*Excerpt*
———
Voltage/Circuits Statements False?

[A_lilah]

Homework Statement

A circuit consists of 2 resistors, R1 and R2, connected in parallel across a battery.
Which statement is false?

(A) The greater power is produced in the smaller resistor.
(B) If you place another resistor in series with R1 and R2, you will
increase the overall resistance of the circuit.
(C) If you place another resistor in parallel with R1 and R2, you will
decrease the overall resistance of the circuit.
(D) If the battery is ideal, and you disconnect R2ʼs branch from the
circuit, the power dissipated in R1 will not change.
(E) If the battery is non-ideal, and you disconnect R2ʼs branch from the
circuit, the voltage difference across R1 will decrease.
(F) None of the above.

Homework Equations

P = ∆VI = (∆V^2)/R = (I^2)R
Series: R total = R1 + R2 + R3...
Parallel: 1/ R total = 1/R1 + 1/R2 + 1/R3...

The Attempt at a Solution

(A) True because P = (∆V^2)/R, and the smaller the resistor, the smaller the denominator, making the power larger.
———
*Excerpted records*
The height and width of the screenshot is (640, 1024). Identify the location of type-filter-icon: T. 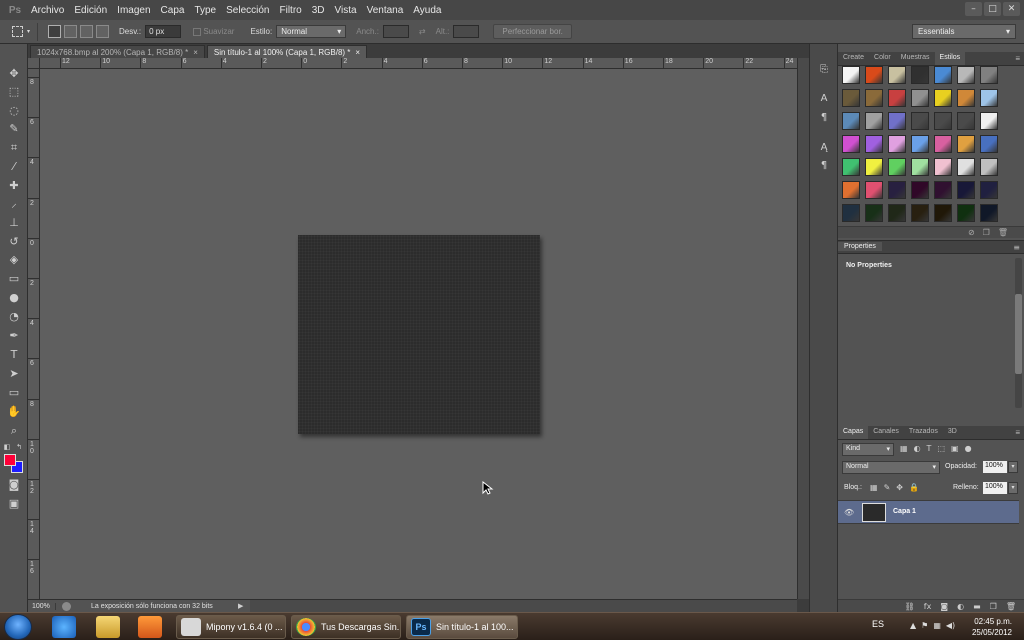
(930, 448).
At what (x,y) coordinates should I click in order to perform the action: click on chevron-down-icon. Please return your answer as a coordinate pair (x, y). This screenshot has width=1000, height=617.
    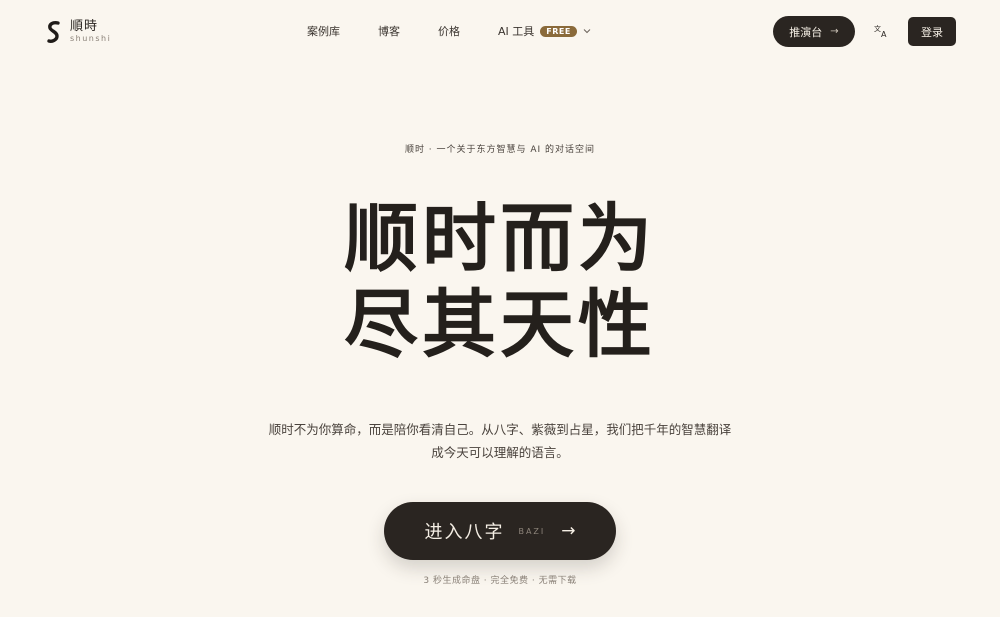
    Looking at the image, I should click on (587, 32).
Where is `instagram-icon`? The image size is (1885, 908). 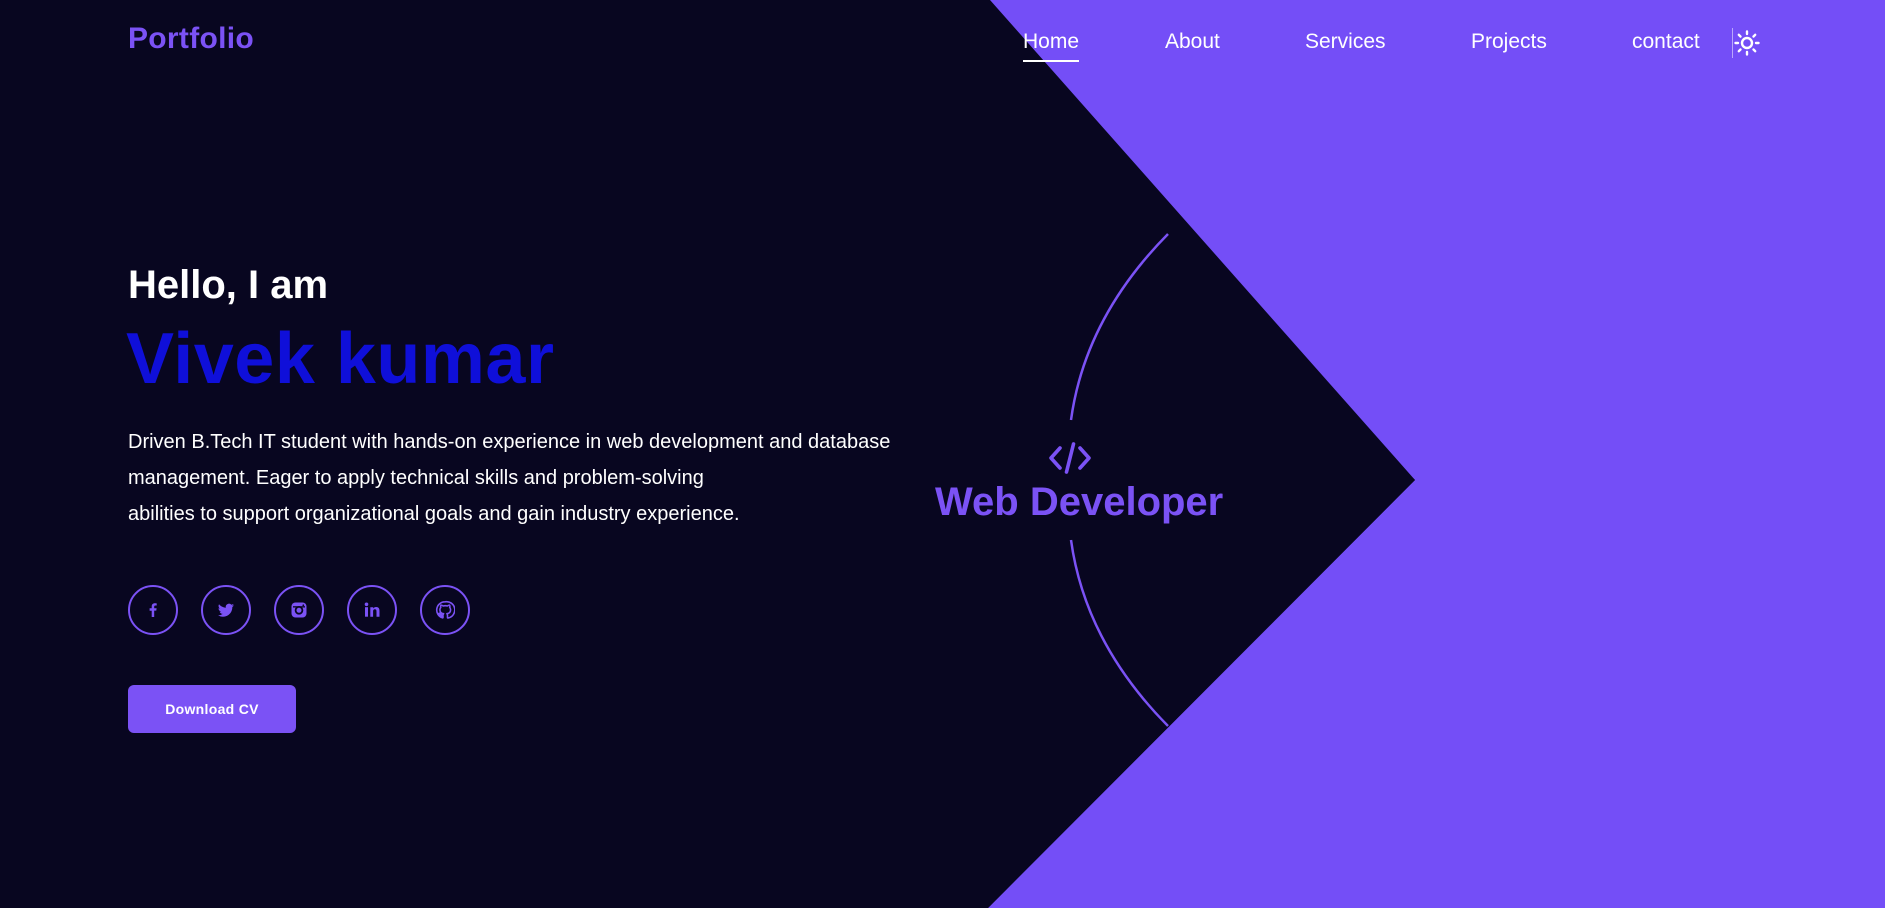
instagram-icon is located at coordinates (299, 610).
———
*Required actions*
1. Copy out the rows, from the line containing "At what (x,y)" down through the final row, with the pictures omitted.
2. Can you carry the homework post about the two parallel resistors forward from its last sentence?

*Answers for the tasks*
1.
At what (x,y) coordinates should I click in order to perform the action: click on chevron-down-icon. Please return your answer as a coordinate pair (x, y). This screenshot has width=1000, height=617.
    Looking at the image, I should click on (587, 32).
Where is `instagram-icon`? The image size is (1885, 908). 
instagram-icon is located at coordinates (299, 610).

2.
(B)True because resistors in series are additive (R1+R2+R3... = R total), so adding one in series would just increase the circuit resistance
(C) True. I had to run some math to check this one, so I arbitrarily chose R1 = 2, R2 = 3, and the added R3 = 4:

Without the added resistor (R1 + R2)-
1/(R total) = 1/2 + 1/3 = 5/6, R total = 6/5, or 1.2 ohms

With the added resistor (R1+ R2 + R3)-
1/ (R total) = 1/2 + 1/3 + 1/4 = 13/12, R total = 12/13, or 0.92 ohms, which is obviously less than above


This is where I got confused:
(D) If you disconnect R2, then the ∆V across R1 will be greater, making its power greater, so I thought this one was false.

(E) If you disconnect R2, then the voltage difference across R1 will increase, right? That was my logic for (D) anyway... I'm not entirely sure how the battery being non-ideal fits in, but I think that for simplicity's sake, its like having another resistor (the 'internal resistance' resistor, in series with R1), and by removing R2, you are increasing the resistance across both which would increase the voltage change for both...

Any input would be great. Thanks!

 

[skeptic2]

Let's look at (D) and (E) where you admit to some confusion. The ideal battery means it has no internal resistance so the battery would be capable of infinite current at the rated voltage. If it were not ideal there is some internal resistance that you must include in your calculations.

So for (D) with no internal resistance, what is the voltage across R1 with R2 in the circuit and what is it without R2 in the circuit?

For (E) with internal resistance, which is in series with the combination of R1 and R2, what happens to the voltage across R1 when R2 is removed.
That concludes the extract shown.